Remember: U and DON’T makes DONUT.

March 6, 2014

Attack of the killer lamb?

Not, not that one, the story about eating meat.

Stuff has the more egregious version “Eating meat ‘as bad as smoking‘”, the Herald has the rather better “Protein packed diet nearly as bad as smoking – expert”.

First, the good bits. Both stories are better than the UK versions: the Herald talks to Australian experts and brings in a related study; the Fairfax story at least mentions an outside scientific opinion and gives a link (though it’s to the university press release, which doesn’t link further to the research paper).

The researchers compared people who ate high-protein diet (just under 20% of the people) to those who ate a low-protein diet (just over 5%), and found a 70% higher rate of death in the high-protein group, in people aged 55-64.  The study was observational, but it was in a representative sample of the US and was backed up by experiments in mice. That’s not completely reliable,  but it is a big step.

The 70%-higher-rate of death for  high-protein vs low-protein diets compares to slightly over 100% higher rate for current smokers vs non-smokers in previous research using data from the same survey. You could get away with calling that ‘nearly as bad’, especially as other surveys have tended to give smaller differences. So, the Herald’s headline is defensible. Stuff’s headline drops the ‘nearly’, the ‘packed’ and refers to ‘meat’ rather than ‘protein’. It would be easy for a casual reader to get the false impression that the research had found eating meat was as bad as smoking.

There are two really big holes in the coverage, though.  The Herald alludes to one of them but doesn’t follow up 

People on high-protein diets are likely to lose years of life along with the weight they shed, according to two studies.

All the statistical analyses in the paper attempted to control for weight, ie, they were trying to compare people on high and low protein diets with the same weight.
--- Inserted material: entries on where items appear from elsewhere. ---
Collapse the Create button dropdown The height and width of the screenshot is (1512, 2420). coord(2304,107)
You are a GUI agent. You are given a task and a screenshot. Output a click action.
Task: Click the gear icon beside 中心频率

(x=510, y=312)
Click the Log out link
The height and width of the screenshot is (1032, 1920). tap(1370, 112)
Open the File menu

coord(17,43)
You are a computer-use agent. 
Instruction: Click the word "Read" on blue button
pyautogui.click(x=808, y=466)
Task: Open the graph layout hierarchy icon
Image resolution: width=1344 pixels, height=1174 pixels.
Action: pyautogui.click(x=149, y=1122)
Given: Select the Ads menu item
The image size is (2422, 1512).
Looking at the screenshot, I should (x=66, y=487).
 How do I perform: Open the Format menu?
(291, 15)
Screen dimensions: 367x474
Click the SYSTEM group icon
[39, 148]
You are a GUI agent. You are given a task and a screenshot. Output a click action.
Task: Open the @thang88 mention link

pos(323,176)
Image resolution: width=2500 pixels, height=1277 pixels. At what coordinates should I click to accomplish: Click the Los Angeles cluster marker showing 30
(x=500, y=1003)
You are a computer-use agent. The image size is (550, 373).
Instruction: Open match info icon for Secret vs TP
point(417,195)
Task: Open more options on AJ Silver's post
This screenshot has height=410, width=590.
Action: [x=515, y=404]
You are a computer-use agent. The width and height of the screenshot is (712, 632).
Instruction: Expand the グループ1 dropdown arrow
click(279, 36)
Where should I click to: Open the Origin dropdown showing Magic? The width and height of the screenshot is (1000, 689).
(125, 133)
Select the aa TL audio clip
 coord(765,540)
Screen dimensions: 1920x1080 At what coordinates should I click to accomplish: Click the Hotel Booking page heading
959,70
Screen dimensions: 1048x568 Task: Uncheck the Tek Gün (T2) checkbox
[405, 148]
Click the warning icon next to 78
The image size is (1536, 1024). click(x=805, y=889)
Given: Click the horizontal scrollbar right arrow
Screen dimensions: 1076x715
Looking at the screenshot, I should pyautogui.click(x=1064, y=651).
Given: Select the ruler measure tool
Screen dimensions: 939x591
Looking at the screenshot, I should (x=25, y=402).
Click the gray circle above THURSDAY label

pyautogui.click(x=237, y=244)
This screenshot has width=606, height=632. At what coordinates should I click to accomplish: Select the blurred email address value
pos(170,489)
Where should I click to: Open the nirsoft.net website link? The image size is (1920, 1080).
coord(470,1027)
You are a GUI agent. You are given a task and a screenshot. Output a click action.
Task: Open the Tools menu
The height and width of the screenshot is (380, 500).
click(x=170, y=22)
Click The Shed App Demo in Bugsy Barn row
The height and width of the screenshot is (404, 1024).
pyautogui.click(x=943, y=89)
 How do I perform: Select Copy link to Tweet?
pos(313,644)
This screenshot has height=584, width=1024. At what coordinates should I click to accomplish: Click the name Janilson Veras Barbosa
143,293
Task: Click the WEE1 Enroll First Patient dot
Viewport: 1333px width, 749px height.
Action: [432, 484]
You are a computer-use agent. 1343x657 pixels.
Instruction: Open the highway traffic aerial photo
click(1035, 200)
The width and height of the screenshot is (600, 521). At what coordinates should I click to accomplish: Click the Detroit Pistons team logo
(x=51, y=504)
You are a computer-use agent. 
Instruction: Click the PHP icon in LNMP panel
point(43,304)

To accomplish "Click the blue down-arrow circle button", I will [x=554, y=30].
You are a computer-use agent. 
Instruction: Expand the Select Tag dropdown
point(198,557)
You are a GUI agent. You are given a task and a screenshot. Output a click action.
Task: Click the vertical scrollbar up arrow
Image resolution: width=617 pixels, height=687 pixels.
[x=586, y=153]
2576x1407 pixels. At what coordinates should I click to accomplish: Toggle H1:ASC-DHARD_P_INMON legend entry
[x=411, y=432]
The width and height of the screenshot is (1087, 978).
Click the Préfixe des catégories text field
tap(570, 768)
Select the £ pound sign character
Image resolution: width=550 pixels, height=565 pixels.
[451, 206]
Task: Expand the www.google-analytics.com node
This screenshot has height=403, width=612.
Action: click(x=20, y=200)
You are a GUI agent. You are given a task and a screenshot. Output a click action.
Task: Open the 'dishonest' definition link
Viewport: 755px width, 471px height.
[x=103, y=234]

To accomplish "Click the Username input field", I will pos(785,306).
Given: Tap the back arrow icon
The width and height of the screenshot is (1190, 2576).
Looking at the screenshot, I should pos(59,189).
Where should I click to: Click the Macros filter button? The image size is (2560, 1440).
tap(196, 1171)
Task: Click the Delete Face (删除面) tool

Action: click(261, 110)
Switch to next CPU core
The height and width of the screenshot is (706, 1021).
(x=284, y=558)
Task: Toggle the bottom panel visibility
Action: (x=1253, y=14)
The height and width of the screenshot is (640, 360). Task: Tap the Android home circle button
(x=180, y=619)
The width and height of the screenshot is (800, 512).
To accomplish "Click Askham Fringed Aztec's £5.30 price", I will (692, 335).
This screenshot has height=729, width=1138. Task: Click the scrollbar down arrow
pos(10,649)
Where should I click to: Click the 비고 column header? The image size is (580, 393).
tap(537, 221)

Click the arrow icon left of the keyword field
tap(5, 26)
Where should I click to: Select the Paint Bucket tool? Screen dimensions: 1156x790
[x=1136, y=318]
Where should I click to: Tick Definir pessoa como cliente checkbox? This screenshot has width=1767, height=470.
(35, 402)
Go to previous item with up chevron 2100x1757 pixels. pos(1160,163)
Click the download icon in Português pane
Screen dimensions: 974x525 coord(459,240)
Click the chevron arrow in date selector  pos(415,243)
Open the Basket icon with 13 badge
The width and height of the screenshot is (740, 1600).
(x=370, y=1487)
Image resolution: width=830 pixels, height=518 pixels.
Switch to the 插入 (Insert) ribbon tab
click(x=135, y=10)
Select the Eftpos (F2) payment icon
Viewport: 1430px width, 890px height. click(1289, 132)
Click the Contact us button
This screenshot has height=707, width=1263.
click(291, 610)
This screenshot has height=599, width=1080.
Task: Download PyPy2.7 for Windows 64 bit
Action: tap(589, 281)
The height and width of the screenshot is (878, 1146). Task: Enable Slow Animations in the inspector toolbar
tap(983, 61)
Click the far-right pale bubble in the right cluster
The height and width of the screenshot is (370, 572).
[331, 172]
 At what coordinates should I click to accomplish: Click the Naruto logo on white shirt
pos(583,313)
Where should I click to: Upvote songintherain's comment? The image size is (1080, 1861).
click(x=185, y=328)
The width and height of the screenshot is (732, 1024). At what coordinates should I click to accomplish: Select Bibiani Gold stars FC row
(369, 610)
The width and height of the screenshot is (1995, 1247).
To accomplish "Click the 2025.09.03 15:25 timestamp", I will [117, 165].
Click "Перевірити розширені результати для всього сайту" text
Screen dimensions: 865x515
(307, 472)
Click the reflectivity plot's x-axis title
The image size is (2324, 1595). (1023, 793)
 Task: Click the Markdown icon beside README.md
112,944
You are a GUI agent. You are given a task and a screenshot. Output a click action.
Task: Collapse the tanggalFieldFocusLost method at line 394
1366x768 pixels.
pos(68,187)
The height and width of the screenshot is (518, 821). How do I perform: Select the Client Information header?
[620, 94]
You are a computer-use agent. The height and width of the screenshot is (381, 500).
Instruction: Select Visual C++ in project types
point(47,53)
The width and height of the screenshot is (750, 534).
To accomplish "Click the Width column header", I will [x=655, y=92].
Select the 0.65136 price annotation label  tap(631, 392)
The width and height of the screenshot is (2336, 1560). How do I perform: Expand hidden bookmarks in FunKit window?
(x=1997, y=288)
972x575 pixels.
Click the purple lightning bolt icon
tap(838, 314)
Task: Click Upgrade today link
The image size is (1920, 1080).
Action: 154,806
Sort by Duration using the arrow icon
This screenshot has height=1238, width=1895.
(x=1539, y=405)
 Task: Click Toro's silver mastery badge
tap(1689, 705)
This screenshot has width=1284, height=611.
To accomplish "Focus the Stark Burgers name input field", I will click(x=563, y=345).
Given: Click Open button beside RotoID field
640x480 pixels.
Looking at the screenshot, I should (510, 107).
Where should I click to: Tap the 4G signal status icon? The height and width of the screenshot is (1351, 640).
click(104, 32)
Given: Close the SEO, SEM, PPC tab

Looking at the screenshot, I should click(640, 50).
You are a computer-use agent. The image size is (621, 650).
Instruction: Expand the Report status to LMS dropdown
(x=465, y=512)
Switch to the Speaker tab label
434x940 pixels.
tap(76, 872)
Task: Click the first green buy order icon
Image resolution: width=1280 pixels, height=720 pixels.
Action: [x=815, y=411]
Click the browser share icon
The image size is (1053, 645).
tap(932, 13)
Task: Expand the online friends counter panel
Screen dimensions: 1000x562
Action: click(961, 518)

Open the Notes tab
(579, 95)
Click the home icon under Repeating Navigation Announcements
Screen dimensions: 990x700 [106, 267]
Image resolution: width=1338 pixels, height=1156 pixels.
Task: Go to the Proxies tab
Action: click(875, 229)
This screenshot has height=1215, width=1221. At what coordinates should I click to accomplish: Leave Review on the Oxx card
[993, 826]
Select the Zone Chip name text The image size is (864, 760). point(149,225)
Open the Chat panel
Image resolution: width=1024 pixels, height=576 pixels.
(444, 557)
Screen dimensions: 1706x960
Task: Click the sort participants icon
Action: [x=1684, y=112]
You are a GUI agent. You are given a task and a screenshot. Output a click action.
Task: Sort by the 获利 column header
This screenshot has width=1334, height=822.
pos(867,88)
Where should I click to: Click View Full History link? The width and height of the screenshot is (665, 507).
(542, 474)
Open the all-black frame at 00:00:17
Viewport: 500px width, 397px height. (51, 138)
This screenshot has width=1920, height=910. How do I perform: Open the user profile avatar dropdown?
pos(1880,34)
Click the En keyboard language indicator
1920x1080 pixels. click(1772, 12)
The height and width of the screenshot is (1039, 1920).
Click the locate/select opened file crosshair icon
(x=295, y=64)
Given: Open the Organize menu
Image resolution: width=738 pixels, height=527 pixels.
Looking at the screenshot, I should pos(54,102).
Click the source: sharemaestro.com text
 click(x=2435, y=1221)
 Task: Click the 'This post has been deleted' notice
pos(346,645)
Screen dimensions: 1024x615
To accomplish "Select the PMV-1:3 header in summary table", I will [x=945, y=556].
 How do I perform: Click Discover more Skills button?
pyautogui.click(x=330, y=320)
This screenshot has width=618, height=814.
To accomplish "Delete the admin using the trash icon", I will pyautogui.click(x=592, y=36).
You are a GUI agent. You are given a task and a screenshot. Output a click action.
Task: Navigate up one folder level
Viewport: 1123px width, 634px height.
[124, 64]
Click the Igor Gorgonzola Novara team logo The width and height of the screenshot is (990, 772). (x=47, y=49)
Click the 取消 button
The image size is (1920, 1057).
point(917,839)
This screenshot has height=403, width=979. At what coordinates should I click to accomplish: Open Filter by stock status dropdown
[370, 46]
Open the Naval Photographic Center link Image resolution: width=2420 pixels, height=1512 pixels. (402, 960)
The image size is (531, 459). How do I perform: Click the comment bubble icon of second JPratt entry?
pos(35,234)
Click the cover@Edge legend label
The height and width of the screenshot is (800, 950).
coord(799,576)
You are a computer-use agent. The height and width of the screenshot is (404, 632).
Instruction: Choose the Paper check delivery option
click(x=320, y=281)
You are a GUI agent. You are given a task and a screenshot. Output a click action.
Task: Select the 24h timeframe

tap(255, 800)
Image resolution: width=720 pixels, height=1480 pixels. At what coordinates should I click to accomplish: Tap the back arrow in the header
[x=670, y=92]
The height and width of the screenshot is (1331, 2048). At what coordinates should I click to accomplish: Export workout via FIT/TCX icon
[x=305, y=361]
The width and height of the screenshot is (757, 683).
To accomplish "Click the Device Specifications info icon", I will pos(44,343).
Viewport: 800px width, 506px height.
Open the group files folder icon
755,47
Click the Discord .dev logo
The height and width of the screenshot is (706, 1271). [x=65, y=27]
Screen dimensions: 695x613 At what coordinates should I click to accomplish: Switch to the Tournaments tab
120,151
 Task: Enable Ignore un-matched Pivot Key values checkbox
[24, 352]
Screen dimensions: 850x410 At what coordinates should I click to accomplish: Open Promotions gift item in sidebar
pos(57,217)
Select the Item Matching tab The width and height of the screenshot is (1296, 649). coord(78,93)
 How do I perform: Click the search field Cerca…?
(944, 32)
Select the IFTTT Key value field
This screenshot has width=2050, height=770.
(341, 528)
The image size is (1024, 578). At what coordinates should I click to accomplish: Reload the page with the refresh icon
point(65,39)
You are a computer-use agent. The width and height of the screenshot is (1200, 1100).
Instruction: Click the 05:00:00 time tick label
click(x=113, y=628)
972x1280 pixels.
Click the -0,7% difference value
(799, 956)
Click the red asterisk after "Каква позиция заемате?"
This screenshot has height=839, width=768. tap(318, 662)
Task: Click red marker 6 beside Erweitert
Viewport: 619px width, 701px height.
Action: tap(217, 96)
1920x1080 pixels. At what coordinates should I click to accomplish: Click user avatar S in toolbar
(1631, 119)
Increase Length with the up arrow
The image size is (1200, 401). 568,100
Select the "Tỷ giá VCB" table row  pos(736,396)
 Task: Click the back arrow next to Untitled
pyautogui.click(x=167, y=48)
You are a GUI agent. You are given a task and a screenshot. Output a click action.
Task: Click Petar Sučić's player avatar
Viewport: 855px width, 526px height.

That’s not the relevant question for many people on these diets — the attraction of the diet is that it’s easier to lose weight.  The relevant question for them is a comparison between a high-protein diet with lower weight or a low-protein diet with higher weight.  That question could have been addressed with the data, but it wasn’t.

A rather less subtle omission is that neither story, nor the press release, mentions a key point of the paper: that the association reverses in people over 65.